The Experiments of de Stijl: The Maison d’Artiste

Focus Work, Zi-Jian Timmy Huang, 2021

Enlarged view: Extract of the magazine De Stijl showing the Maison d’Artiste as an arrangement of photographs, in: Magazine of De Stijl, Volume 6, No.6/7, Leiden, 1924.
Extract of the magazine De Stijl showing the Maison d’Artiste as an arrangement of photographs, in: Magazine of De Stijl, Volume 6, No.6/7, Leiden, 1924.

Architectural projects are often abstracted into two-dimensional media: floor plans, sections, elevations and perspectives. In addition to those media, the three-dimensional model is also used. But unlike the other representations, a model has to be photographed in a further step in order for it to be mediated. Each of the various types of representation are related to one another and summarise the thoughts of the author. Therefore, the choice of media for an architect is of particular importance in order to communicate their thoughts effectively to the audience.
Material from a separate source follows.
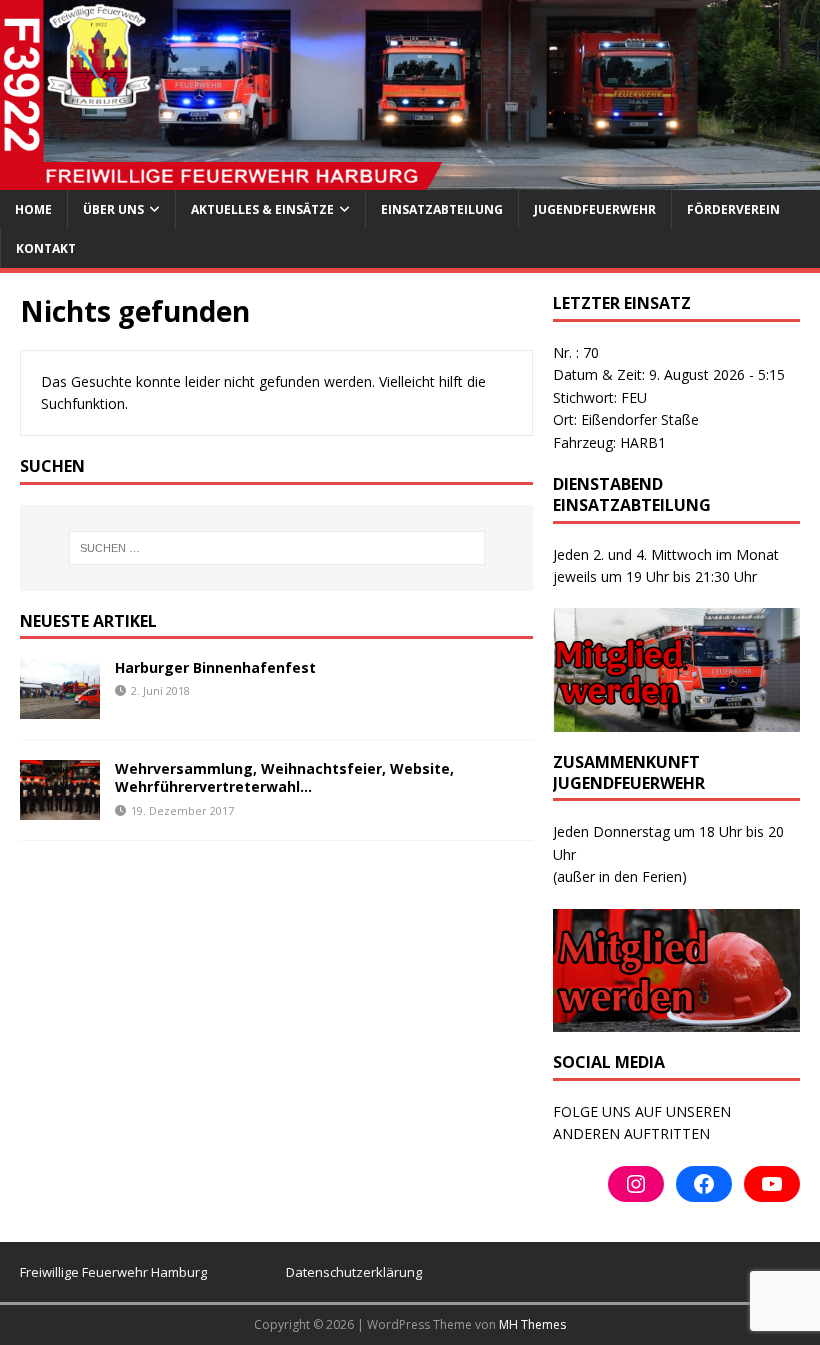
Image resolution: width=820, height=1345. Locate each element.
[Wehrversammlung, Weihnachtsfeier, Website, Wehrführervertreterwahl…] (60, 808)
This project examines the different types of representation and their relation to each other. It questions their effect on the audience and in doing so, it tries to interpret our understanding of representational techniques in a new way. As an example, the strategies of the artists' group de Stijl are analysed. As a result, the work shows how the interplay of painting, axonometry, model and photography help create a fourth dimension of time. It only becomes clearer when their exhibition ‘Les Architectes du Groupe de Stijl’ (Paris, 1923) is no longer perceived as an exhibition, but as a laboratory with the exhibited projects as experiments that summarise and demonstrate the findings of the de Stijl group. In the working process, the focus is placed on the Maison d'Artiste, designed by Theo van Dosburg and Cornelis van Eesteren.
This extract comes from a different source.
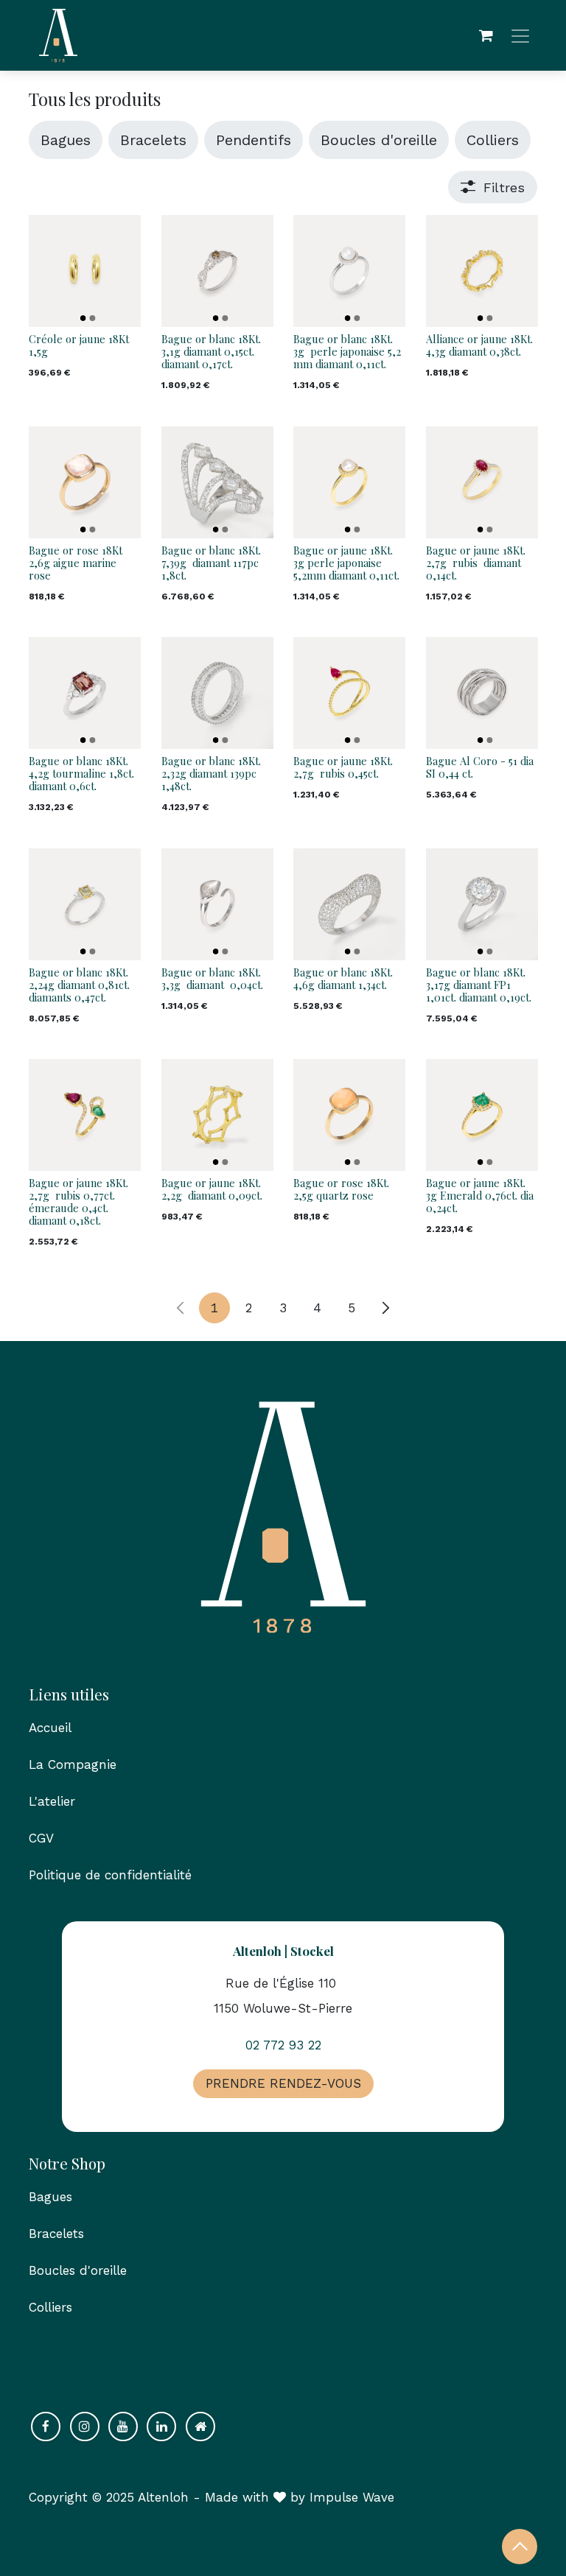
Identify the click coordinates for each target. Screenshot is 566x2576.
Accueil (50, 1727)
The consideration of the Maison d'Artiste as an experiment is taken to its limits by interpreting its publication in the magazine de Stijl as a subsequent experiment. Through the floating arrangement of the three-dimensional model in two-dimensional images, van Doesburg managed to translate photography from a tool of documentation into a new meaning. Thus, the publication is neither a copy nor a documentation of the exhibition in Paris, but an experiment on the representation of time that functions autonomously.